Start of EXTRACT TO READ

Here's to Magaly knocking out the cold in her system.

For those who'd like to use a prompt, I'm going to stick with Magaly's original prompt, Upcycled Words: take previously discarded prose or poetry or thoughts, and reuse them to craft a piece of higher quality than the original. As always, poetry and prose are welcome, as are fiction and non-fiction. Please keep prose to 369 words or fewer and one entry per person, thanks!

Looking ahead to next week, I will ask you to shape your words around the idea of "medicine for the body and/or soul." Have fun everyone!

Friday, April 8, 2022

Friday Writings #21: What’s There

Hello, dear wordsmiths. What is there in front of you today? (A flower, a desert, a problem, a new path?)

Georgia O’Keeffe, in the book of her work I’ve been looking through recently, says that on her first trip to New Mexico there were no flowers; there hadn’t been enough sun. But there were lots of bones, particularly of cattle, so that’s what she painted.

(While doing so, she realised that much of America is cattle country – which pleased her. Writers at that time dreamed of creating ‘the great American novel’, but for artists there was no corresponding idea of 'the great American painting'. The vogue was for Cubism, influenced by the vision of European painters. O’Keeffe elected to paint her own country, in her own style.)

Haikuists, too, traditionally look at what’s right there in the moment and write of that. Today there are many departures from that tradition; not everyone is a haiku purist any more. Nevertheless I like this, which was recently posted in a facebook haiku group:

How to Write a Haiku

Details confuse me,
so when I see a rose,
although I do not know
its pedigree, I write down “rose.”
And when I cut it,
I do not know whether
I should cut it on a slant
or straight, or underwater twice,
so I write down “cut.”
And when I put it in a vase,
I do not know whether it is raku
or glaze, or, perhaps good plastic,
so I write down “vase.”

End of EXTRACT TO READ

TASK SET
- A) In the writing-prompt post, the poem "How to Write a Haiku" has its speaker write down certain words. List each of them.
- B) Continue the writing-prompt post from its final line, "so I write down “vase.”"

Start of DATA SHOWN

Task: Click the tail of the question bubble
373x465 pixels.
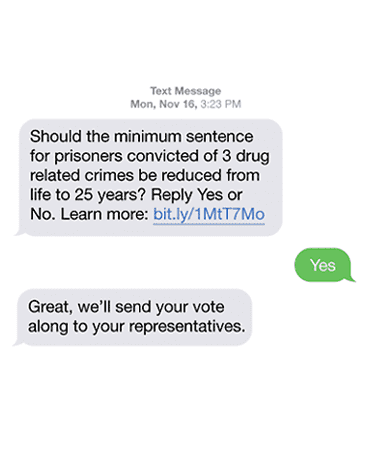Action: coord(19,232)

End of DATA SHOWN

SOLVED TASKS
- A) rose, cut, vase

- B)
and when I see two red leaves
on the earth beside the rose bush,
I do not know from which tree
they have fallen
so I write down “red leaves.”
And as I set the vase
and the leaves on the table,
I write down
     rose just cut
     beside the vase
     two red leaves
And although I do not know
the details of what I have just done,
the sadness of it all
cracks my heart open.

Naomi Beth Wakan

This poem first appeared in Segues (Toronto: Wolsak and Wynn, 2005) and Sex After 70 and Other Poems (Toronto: Bevalia Press, 2010).

One reader commented that haiku can be more specific:
But sometimes a more precise word is better, for instance "blackbird" rather than "bird" etc. And sometimes a vague word works better and sometimes a more precise one. Haiku writing is an art with guidelines not rules.

All very true – and I don't think it invalidates the poem. In fact, the blurb of one of Wakan's books says: Wakan shows by example that the "rules" are not to be taken as impediments, but rather as guideposts on the journey....

[Someone also wondered why simplicity should make the poet sad. I think that was a misunderstanding; I believe Wakan meant to convey the ‘wabi-sabi’ which many Japanese poets strive for, to do with the ephemeral nature of all things.]

Anyway – your optional prompt today is to look and see what is present, in your surroundings and/or your heart, and write of that.

We accept verse or prose, old or new, formal or free (prose to be a maximum of 369 words, excluding title). Please share by linking below to the relevant post at your blog, ONE link per person; then enjoy each other's writings.

Next Week, Magaly will invite us to Upcycle Words: take previously discarded prose or poetry or thoughts, and reuse them to craft a piece of higher quality than the original.

(Rose photo © Rosemary Nissen-Wade 2019.)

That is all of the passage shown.